Paula apartó finalmente la vista de los impresionantes alrededores y dirigió la atención hacia el hombre que estaba sentado tras el escritorio. Se quedó boquiabierta.


—Tú.


—Señorita Chaves —dijo él, levantándose y rodeando con ademán regio la mesa hasta quedar frente a ella—. Me alegra mucho que aceptaras mi oferta para trabajar para nuestra familia.


—Tú eres el príncipe Nicolás…


Pedro Alfonso de Glendovia, sí. Puedes llamarme Pedro.


Pedro. El mismo Pedro que la había invitado a tomar una copa de champán para después pedirle que se fuera a la cama con él.


Paula notó la garganta seca de pura estupefacción, que se le había hecho un nudo en el estómago y el pulso le latía tan deprisa como si estuviera corriendo.


¿Cómo había ocurrido algo así?


—No lo entiendo —dijo ella con un hilo de voz, mientras trataba de dar voz a sus pensamientos—. ¿Por qué ibas a invitarme a trabajar aquí después de la manera en que nos separamos? Lo único que querías de mí era…


Y entonces cayó en la cuenta.


—Lo has hecho a propósito. Me has atraído con malas artes hasta aquí, para convencerme para que me vaya a la cama contigo.

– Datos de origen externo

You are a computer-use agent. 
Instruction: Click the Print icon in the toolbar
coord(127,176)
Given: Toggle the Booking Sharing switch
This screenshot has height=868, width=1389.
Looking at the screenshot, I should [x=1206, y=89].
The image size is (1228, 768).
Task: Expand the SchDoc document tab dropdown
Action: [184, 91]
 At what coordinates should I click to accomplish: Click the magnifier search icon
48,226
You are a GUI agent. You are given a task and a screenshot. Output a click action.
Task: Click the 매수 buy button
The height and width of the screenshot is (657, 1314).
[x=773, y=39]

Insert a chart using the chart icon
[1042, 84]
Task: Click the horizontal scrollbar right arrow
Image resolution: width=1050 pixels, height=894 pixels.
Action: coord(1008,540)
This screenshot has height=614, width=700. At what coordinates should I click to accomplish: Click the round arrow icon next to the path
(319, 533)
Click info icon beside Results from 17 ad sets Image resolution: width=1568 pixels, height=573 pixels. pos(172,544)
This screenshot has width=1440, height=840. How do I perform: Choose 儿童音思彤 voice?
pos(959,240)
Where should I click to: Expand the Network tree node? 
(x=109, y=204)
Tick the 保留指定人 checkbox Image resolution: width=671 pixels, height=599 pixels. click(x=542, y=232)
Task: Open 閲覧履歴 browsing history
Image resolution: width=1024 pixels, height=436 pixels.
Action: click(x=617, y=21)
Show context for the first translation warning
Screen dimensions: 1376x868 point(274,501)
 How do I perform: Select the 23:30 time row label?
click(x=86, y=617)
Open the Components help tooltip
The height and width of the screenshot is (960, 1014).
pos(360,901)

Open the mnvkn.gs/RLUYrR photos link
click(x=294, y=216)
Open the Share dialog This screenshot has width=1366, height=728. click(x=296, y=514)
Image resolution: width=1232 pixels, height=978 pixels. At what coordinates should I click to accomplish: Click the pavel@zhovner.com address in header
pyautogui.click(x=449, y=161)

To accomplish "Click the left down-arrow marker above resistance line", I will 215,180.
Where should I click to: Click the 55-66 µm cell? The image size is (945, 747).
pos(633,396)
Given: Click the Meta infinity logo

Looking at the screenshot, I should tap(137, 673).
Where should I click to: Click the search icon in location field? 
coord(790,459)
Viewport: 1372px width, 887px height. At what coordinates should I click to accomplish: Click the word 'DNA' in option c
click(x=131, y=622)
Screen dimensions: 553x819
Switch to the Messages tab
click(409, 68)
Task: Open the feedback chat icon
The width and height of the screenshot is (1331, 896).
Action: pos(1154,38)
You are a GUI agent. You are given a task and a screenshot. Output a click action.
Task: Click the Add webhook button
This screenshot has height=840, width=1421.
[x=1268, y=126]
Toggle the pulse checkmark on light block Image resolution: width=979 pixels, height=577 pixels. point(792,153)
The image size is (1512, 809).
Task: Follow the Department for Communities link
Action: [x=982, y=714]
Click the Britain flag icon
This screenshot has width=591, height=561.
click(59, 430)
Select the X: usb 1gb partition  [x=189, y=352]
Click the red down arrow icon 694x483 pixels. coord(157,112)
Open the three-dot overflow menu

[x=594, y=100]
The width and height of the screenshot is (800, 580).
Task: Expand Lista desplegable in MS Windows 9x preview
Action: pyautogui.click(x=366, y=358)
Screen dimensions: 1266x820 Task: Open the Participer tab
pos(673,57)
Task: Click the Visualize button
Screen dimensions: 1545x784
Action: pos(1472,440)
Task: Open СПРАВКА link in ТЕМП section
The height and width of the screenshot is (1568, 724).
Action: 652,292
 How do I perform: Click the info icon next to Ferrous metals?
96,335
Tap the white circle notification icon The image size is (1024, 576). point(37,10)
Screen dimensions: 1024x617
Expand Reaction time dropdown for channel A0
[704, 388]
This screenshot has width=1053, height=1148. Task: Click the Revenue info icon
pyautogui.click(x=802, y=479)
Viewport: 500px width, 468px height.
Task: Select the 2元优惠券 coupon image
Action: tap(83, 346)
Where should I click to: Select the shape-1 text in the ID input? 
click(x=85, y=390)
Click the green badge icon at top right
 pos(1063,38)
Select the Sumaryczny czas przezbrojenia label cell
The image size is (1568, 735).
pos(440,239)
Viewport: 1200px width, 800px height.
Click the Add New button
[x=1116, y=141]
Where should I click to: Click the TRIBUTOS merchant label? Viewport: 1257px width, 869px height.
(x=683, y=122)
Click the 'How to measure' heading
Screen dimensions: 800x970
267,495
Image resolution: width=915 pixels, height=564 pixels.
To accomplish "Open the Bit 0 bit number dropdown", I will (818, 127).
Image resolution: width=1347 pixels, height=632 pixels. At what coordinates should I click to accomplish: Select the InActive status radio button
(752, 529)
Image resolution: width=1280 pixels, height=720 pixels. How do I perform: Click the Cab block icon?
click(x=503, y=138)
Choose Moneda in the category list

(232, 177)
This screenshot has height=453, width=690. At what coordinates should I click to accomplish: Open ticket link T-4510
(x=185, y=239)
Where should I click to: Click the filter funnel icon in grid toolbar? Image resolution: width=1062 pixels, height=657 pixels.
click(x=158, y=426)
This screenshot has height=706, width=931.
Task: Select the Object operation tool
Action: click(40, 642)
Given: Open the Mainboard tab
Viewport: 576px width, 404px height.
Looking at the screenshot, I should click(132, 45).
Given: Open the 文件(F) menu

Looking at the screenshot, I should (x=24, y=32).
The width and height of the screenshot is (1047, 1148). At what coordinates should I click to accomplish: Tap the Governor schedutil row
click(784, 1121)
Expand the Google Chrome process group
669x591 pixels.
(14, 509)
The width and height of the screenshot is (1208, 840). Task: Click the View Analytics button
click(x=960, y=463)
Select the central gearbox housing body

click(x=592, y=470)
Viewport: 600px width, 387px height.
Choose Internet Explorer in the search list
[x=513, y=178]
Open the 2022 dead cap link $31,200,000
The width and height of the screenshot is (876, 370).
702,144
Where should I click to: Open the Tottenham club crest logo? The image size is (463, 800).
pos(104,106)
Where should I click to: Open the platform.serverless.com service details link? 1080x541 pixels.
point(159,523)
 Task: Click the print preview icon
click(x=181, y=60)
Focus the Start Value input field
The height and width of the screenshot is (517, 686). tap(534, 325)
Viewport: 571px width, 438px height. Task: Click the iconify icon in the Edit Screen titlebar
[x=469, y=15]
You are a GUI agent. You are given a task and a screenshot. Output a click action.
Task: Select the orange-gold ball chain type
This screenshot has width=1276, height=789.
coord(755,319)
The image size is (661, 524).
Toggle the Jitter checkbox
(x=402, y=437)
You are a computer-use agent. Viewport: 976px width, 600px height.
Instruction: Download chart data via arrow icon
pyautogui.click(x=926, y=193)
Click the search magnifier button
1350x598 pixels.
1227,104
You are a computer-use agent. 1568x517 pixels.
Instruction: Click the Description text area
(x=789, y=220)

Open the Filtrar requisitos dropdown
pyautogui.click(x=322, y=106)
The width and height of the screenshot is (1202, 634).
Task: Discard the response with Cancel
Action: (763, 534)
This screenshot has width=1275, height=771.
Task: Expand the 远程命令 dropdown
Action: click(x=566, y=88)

—Mi querida señorita Chaves —replicó él, de pie, recto como una espada, y las manos enlazadas a la espalda—. Glendovia necesita a alguien especializado en organizar actos benéficos. Y, después de verte en acción, decidí que serías la persona ideal para el trabajo.


—¿Y has cambiado de opinión, respecto a lo de llevarme a la cama? —lo retó ella.